> **Exercise goal**
Set down each line of the data below exactly.

Start of Exercise data

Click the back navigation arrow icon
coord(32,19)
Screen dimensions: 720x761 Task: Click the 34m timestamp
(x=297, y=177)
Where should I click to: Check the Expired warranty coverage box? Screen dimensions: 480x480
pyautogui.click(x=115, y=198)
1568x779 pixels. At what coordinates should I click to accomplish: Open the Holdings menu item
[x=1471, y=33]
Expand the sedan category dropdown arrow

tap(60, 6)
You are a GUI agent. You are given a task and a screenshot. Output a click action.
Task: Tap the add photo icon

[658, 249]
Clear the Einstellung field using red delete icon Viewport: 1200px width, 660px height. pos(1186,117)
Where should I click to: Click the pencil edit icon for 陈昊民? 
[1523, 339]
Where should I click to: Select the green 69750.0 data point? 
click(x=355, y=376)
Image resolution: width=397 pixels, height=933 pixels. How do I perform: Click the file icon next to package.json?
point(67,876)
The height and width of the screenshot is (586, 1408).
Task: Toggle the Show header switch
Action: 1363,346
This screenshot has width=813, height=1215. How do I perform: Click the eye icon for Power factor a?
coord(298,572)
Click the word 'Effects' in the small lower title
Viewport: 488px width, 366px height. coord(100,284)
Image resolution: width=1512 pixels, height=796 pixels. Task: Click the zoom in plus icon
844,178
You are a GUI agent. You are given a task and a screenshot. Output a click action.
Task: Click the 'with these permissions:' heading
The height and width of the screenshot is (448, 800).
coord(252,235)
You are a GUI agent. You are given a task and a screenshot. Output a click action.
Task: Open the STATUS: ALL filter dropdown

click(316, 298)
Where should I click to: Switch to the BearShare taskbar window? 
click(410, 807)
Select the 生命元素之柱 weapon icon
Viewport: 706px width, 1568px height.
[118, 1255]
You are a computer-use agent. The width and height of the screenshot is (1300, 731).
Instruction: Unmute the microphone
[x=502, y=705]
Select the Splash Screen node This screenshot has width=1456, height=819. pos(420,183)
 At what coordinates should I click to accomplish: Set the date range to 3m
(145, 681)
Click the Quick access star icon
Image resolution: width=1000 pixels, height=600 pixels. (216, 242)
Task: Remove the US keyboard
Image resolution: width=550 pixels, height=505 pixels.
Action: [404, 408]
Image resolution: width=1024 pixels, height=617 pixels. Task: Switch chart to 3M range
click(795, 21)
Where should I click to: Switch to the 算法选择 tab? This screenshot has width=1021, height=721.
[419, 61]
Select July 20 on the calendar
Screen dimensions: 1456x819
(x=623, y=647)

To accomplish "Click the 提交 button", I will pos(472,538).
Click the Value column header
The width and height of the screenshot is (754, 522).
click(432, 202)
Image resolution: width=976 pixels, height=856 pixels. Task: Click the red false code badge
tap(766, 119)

End of Exercise data

> **Answer space**
Click the back navigation arrow icon
coord(32,19)
Screen dimensions: 720x761 Task: Click the 34m timestamp
(x=297, y=177)
Where should I click to: Check the Expired warranty coverage box? Screen dimensions: 480x480
pyautogui.click(x=115, y=198)
1568x779 pixels. At what coordinates should I click to accomplish: Open the Holdings menu item
[x=1471, y=33]
Expand the sedan category dropdown arrow

tap(60, 6)
You are a GUI agent. You are given a task and a screenshot. Output a click action.
Task: Tap the add photo icon

[658, 249]
Clear the Einstellung field using red delete icon Viewport: 1200px width, 660px height. pos(1186,117)
Where should I click to: Click the pencil edit icon for 陈昊民? 
[1523, 339]
Where should I click to: Select the green 69750.0 data point? 
click(x=355, y=376)
Image resolution: width=397 pixels, height=933 pixels. How do I perform: Click the file icon next to package.json?
point(67,876)
The height and width of the screenshot is (586, 1408).
Task: Toggle the Show header switch
Action: 1363,346
This screenshot has width=813, height=1215. How do I perform: Click the eye icon for Power factor a?
coord(298,572)
Click the word 'Effects' in the small lower title
Viewport: 488px width, 366px height. coord(100,284)
Image resolution: width=1512 pixels, height=796 pixels. Task: Click the zoom in plus icon
844,178
You are a GUI agent. You are given a task and a screenshot. Output a click action.
Task: Click the 'with these permissions:' heading
The height and width of the screenshot is (448, 800).
coord(252,235)
You are a GUI agent. You are given a task and a screenshot. Output a click action.
Task: Open the STATUS: ALL filter dropdown

click(316, 298)
Where should I click to: Switch to the BearShare taskbar window? 
click(410, 807)
Select the 生命元素之柱 weapon icon
Viewport: 706px width, 1568px height.
[118, 1255]
You are a computer-use agent. The width and height of the screenshot is (1300, 731).
Instruction: Unmute the microphone
[x=502, y=705]
Select the Splash Screen node This screenshot has width=1456, height=819. pos(420,183)
 At what coordinates should I click to accomplish: Set the date range to 3m
(145, 681)
Click the Quick access star icon
Image resolution: width=1000 pixels, height=600 pixels. (216, 242)
Task: Remove the US keyboard
Image resolution: width=550 pixels, height=505 pixels.
Action: [404, 408]
Image resolution: width=1024 pixels, height=617 pixels. Task: Switch chart to 3M range
click(795, 21)
Where should I click to: Switch to the 算法选择 tab? This screenshot has width=1021, height=721.
[419, 61]
Select July 20 on the calendar
Screen dimensions: 1456x819
(x=623, y=647)

To accomplish "Click the 提交 button", I will pos(472,538).
Click the Value column header
The width and height of the screenshot is (754, 522).
click(432, 202)
Image resolution: width=976 pixels, height=856 pixels. Task: Click the red false code badge
tap(766, 119)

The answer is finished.